Terminando o prazo prescricional a um sábado, o seu termo transfere-se para o primeiro dia útil seguinte, nos termos do artigo 279.º, alínea e), do Código Civil - aplicável à contagem dos prazos substantivos em geral.
Se o prazo de prescrição for interrompido pela instauração, ou citação, na execução fiscal, fica inutilizado todo o tempo decorrido até esse momento, começando nesta data a correr novo prazo prescricional de 5 anos – artigo 326, n.º 1, do Código Civil -, sempre salvo o caso da cessação do respectivo efeito interruptivo.
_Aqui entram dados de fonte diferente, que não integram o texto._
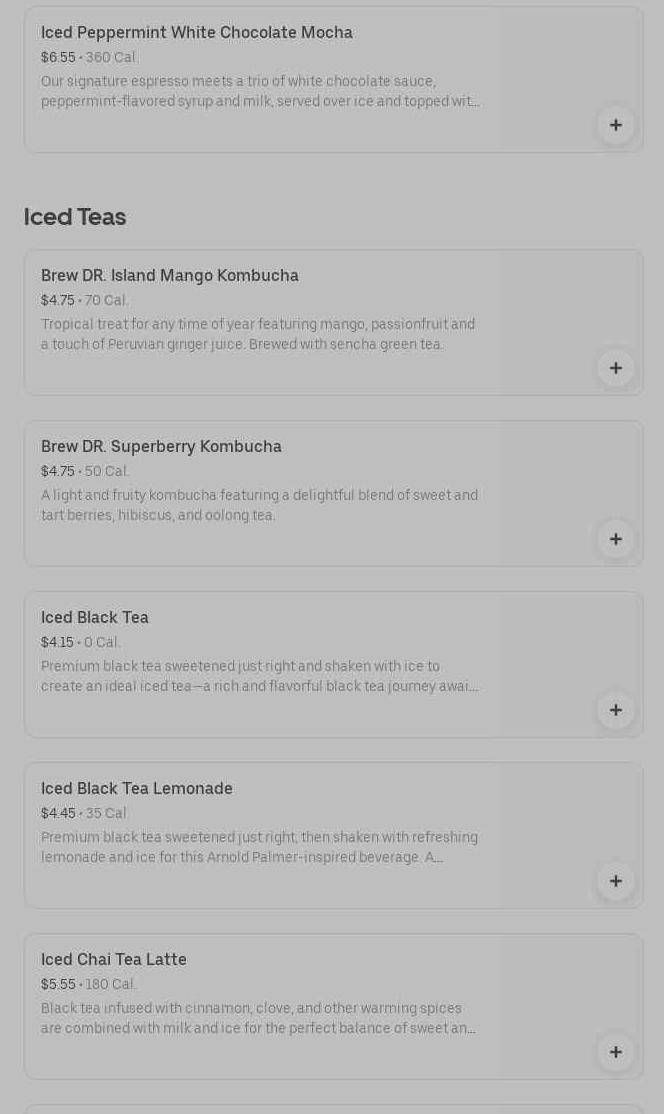Click plus icon for Superberry Kombucha
The image size is (664, 1114).
coord(615,539)
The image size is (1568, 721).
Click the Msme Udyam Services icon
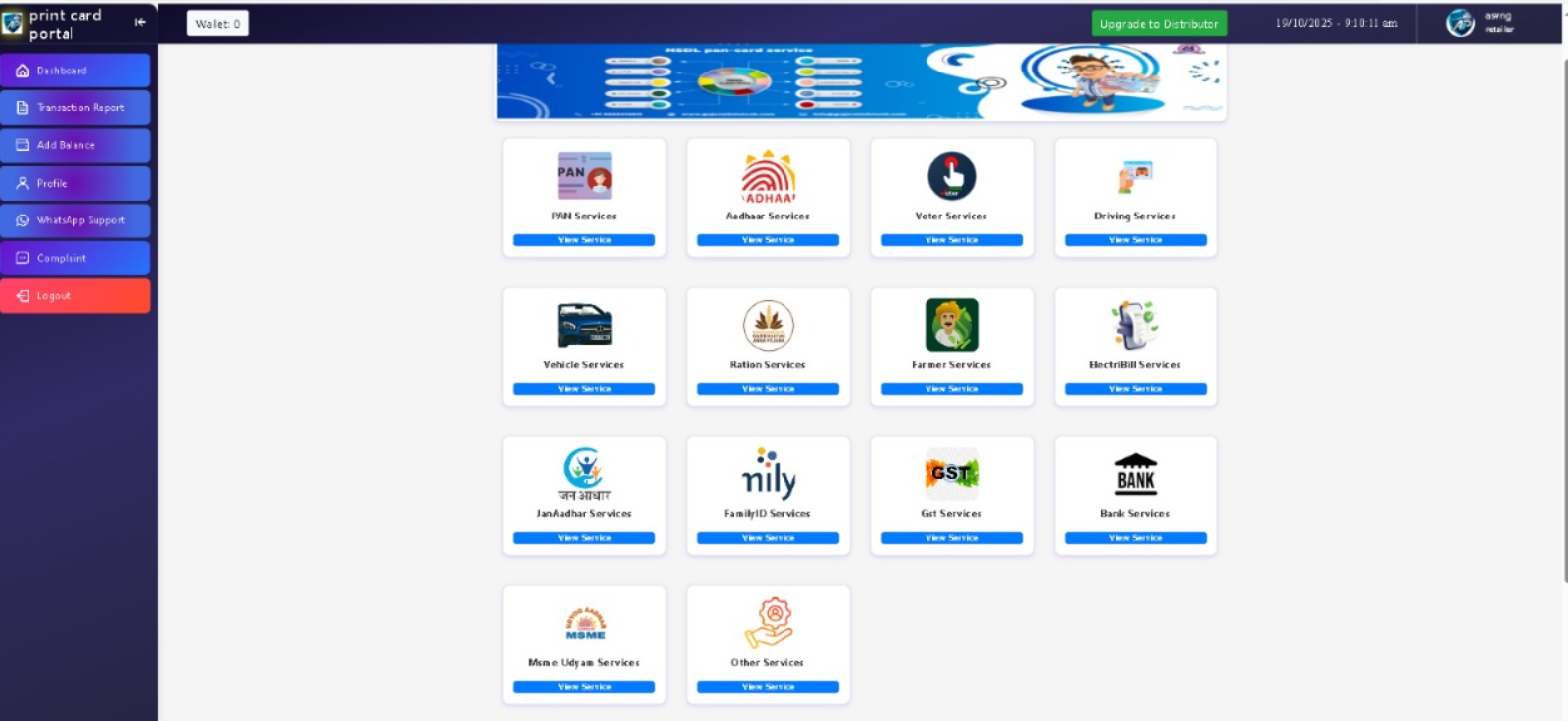coord(584,623)
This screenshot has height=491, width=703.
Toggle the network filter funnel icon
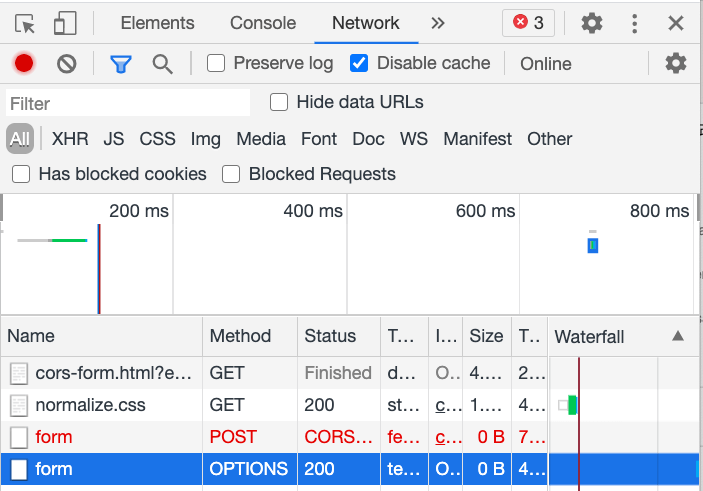pos(121,64)
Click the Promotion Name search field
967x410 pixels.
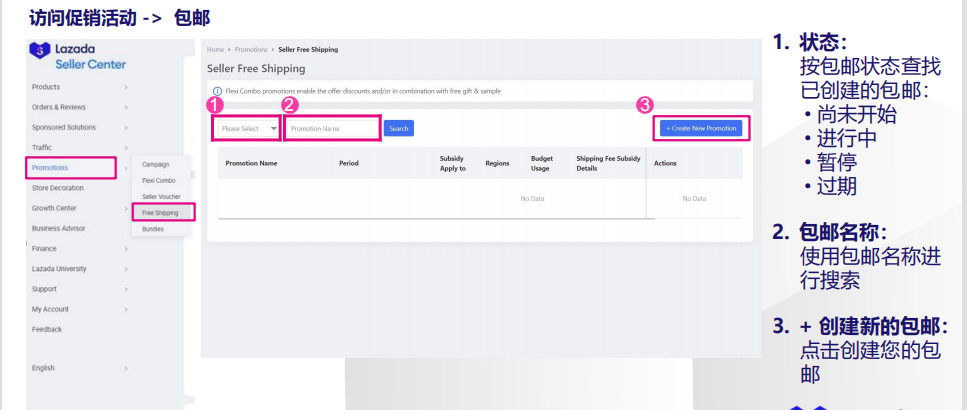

Cf. tudo o que acaba de ser dito (com as alterações necessárias às diferentes datas das contribuições em causa) no acórdão do Supremo Tribunal Administrativo, de 5-7-2007, proferido no recurso n.º 359/07, que aqui, data venia, se reproduziu a bem dizer textualmente.
Sobre a contagem do prazo prescricional e transferência do seu termo para “o primeiro dia útil”, aplicável à contagem dos prazos substantivos em geral, cf. ainda José Dias Marques, Prescrição Extintiva, Coimbra Editora Limitada, 1953, pp. 220 a 222.
3. Termos em que se acorda negar provimento ao recurso, confirmando-se a sentença recorrida.
Custas pelo recorrente, fixando-se a procuradoria em 1/6.
Lisboa, 28 de Novembro 2007. – Jorge Lino (relator) – Lúcio Barbosa (Voto a conclusão, com a declaração de voto coincidente com a do Cons. António Calhau) – António Calhau (voto a conclusão com a declaração de que considero que a Lei 17/2000 entrou em vigor em 5 de Fevereiro, domingo, transferindo-se, todavia, o prazo em causa para o 1.º dia útil seguinte, segunda-feira, dia 6).